* _Assignment_:
Looking at the entries, how many lines hold the word "startup"? State the number by itself.

[Stored records]
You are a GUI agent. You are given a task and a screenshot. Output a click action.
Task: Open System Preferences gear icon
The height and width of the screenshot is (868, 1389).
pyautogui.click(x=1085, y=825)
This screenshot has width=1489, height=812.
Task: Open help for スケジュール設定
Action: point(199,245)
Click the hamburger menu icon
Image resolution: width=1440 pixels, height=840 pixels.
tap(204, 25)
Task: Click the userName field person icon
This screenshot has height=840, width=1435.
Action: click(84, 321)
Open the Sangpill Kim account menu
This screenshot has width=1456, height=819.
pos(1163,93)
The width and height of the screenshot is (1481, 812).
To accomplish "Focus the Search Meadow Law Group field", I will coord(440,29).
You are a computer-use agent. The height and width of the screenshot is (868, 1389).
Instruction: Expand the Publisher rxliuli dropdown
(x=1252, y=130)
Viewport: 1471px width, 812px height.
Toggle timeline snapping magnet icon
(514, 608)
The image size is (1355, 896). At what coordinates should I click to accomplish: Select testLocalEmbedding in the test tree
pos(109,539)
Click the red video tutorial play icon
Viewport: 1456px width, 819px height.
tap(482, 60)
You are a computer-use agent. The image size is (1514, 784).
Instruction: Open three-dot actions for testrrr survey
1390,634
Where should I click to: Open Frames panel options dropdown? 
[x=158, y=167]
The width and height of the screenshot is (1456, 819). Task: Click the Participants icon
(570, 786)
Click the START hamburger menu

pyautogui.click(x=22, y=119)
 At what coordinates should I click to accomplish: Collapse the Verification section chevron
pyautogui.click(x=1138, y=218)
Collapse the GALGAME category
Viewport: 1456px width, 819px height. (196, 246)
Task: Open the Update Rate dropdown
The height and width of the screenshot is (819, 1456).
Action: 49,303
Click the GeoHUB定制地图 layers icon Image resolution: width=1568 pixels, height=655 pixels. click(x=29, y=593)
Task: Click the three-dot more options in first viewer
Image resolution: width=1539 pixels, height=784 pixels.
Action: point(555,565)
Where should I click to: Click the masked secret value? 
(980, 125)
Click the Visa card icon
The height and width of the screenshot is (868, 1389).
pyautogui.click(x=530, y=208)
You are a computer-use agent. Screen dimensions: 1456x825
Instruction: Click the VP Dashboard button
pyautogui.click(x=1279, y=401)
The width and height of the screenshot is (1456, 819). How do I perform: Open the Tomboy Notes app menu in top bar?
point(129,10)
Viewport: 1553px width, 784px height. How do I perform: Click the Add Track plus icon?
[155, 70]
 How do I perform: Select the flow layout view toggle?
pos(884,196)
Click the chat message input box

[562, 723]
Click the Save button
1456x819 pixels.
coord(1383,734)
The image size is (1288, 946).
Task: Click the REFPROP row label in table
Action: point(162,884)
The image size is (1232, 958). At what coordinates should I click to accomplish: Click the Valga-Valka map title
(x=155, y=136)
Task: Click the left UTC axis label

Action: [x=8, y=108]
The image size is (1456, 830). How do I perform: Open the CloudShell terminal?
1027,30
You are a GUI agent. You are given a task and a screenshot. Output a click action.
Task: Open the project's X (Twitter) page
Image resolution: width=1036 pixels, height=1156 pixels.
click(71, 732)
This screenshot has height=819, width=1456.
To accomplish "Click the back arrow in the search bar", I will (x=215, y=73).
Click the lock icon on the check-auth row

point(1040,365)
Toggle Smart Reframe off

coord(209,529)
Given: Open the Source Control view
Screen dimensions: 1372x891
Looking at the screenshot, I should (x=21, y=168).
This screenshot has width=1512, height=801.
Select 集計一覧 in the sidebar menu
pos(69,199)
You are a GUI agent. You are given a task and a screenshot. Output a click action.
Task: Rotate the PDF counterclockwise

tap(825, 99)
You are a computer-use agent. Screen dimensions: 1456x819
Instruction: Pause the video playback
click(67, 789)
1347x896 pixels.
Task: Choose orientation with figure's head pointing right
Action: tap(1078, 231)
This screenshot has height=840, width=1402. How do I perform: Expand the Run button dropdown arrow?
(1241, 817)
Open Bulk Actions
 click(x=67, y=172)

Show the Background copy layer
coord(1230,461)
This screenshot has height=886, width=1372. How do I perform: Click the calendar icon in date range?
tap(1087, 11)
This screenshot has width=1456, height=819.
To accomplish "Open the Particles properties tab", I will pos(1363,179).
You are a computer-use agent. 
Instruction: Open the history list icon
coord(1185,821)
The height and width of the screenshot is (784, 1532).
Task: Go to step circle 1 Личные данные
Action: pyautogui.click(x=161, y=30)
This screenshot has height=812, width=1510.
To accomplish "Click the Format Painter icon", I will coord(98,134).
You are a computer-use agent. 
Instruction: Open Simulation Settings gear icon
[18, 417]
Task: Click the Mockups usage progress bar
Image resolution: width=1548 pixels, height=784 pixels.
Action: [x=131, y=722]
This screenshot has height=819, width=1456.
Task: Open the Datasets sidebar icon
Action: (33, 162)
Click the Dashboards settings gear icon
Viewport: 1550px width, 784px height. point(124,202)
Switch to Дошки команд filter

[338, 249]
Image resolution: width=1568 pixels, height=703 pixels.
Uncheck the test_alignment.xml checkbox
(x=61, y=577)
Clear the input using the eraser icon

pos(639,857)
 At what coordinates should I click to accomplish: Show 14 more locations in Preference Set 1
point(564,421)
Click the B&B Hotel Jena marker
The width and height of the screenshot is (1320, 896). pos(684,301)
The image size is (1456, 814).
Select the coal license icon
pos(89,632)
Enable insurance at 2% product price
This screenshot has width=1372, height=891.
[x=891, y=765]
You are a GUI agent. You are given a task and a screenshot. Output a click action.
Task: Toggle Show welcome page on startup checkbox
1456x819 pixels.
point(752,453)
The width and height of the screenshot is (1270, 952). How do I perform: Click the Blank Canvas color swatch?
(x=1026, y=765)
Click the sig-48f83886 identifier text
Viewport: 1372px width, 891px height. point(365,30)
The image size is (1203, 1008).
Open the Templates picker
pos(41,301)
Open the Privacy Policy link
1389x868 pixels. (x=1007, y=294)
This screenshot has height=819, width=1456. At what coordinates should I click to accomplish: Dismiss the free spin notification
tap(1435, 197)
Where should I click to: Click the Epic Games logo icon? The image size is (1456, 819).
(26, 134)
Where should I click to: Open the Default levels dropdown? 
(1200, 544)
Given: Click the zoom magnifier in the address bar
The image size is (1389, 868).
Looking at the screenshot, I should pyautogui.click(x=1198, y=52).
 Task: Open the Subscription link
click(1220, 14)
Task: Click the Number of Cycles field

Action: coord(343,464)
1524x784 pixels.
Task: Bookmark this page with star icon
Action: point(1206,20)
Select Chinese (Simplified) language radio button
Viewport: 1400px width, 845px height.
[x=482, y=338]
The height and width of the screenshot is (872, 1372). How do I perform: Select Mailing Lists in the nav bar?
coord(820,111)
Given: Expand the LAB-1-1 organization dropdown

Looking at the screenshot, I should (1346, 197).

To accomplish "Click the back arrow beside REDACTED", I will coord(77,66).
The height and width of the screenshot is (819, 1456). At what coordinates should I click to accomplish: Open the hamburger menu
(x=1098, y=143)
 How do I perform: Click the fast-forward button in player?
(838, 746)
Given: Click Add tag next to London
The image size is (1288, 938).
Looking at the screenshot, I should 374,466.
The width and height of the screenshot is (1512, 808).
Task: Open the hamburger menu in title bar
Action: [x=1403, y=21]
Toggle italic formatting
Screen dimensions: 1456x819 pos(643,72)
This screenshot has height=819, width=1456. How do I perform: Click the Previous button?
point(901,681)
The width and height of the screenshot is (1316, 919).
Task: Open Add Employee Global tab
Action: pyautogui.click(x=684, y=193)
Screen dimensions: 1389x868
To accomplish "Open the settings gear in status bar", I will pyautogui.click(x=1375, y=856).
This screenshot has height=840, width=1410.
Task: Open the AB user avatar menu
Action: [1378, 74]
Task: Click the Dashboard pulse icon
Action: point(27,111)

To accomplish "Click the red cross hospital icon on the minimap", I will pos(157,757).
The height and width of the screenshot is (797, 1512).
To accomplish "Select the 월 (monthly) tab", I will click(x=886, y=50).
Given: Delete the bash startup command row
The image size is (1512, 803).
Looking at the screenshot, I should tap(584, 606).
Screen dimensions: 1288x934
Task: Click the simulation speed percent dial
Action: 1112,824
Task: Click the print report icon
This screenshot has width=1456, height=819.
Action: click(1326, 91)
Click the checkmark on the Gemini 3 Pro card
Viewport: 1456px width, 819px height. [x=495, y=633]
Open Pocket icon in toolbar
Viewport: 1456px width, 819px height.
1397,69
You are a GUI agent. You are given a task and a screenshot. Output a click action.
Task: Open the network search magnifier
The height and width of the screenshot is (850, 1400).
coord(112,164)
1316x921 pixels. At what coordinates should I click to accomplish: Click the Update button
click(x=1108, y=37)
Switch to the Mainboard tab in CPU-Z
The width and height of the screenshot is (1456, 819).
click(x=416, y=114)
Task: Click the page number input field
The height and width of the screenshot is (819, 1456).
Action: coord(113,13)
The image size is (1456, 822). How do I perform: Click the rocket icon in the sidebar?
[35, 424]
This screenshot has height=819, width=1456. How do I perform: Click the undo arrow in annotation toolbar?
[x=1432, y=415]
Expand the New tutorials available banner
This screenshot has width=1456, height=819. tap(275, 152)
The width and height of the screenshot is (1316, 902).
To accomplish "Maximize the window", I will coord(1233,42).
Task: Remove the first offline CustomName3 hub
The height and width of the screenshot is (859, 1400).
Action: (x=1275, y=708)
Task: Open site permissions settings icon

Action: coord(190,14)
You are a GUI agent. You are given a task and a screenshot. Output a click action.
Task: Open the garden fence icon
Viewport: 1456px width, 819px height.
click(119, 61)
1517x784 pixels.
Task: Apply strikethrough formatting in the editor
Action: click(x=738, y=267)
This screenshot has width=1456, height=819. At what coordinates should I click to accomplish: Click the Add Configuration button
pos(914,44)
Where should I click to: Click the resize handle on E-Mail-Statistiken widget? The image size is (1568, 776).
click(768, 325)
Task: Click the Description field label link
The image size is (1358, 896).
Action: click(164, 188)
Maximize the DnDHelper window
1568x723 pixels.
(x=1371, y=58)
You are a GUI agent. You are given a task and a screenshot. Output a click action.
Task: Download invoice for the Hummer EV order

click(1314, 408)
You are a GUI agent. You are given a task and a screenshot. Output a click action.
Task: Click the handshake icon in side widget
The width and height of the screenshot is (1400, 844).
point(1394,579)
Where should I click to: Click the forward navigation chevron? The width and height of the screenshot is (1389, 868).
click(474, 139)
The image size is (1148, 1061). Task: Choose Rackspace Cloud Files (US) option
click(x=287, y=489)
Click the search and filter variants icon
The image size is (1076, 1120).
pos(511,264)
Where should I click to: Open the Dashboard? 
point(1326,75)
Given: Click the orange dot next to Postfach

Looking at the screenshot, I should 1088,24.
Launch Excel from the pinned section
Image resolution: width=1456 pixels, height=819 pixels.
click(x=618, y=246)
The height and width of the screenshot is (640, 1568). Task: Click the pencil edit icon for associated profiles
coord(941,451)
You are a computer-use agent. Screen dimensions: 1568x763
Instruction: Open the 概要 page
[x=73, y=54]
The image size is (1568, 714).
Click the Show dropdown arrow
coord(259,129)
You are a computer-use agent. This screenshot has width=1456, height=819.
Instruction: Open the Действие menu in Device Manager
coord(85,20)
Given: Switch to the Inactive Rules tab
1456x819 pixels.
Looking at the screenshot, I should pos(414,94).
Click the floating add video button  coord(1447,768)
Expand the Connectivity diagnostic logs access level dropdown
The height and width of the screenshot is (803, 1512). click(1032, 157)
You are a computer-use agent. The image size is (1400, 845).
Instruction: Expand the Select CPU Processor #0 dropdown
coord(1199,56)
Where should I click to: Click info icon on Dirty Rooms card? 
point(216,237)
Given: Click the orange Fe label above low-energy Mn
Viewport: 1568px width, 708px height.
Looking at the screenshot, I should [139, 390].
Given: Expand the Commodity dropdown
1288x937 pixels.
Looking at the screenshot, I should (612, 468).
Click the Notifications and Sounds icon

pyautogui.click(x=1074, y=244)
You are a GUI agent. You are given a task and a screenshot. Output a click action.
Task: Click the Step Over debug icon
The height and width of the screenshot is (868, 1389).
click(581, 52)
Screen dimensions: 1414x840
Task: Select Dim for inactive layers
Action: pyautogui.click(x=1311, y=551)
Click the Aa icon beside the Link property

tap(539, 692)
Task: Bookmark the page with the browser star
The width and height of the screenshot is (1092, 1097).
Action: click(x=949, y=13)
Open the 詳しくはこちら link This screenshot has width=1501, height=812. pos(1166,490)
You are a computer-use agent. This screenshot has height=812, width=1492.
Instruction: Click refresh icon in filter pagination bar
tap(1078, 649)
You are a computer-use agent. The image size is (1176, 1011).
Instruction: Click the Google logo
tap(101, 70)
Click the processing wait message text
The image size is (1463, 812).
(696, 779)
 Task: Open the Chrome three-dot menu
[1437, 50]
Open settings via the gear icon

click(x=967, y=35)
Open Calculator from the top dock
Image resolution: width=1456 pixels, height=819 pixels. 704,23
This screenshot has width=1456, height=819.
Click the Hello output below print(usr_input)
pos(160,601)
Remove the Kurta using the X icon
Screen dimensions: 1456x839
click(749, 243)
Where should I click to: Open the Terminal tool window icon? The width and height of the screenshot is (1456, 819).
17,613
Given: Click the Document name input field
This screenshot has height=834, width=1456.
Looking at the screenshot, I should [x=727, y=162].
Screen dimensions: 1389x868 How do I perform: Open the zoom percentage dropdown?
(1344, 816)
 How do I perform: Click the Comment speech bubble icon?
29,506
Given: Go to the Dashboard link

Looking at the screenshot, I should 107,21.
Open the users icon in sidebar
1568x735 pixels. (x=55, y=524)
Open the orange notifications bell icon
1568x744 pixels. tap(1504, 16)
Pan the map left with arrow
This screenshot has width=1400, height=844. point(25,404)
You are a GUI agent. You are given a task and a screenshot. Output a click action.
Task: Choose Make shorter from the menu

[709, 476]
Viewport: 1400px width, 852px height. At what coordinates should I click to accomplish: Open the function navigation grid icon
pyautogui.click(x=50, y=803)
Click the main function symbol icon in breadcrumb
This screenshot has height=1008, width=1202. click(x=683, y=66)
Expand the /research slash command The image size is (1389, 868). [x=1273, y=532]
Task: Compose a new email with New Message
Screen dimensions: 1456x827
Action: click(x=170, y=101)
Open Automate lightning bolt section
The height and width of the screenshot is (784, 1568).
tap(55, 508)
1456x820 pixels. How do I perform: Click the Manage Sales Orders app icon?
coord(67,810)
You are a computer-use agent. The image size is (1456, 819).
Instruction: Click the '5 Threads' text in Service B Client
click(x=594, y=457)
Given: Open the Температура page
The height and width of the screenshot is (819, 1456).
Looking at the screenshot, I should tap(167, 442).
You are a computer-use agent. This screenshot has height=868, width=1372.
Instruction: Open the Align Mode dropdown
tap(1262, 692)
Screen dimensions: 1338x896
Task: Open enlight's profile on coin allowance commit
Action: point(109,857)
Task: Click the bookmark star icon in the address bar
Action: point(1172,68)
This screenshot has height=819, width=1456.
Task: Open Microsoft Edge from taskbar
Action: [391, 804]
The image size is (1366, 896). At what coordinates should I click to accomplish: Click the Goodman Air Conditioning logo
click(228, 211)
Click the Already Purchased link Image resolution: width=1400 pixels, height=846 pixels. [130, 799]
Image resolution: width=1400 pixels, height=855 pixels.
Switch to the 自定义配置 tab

* _Reply to the task_:
2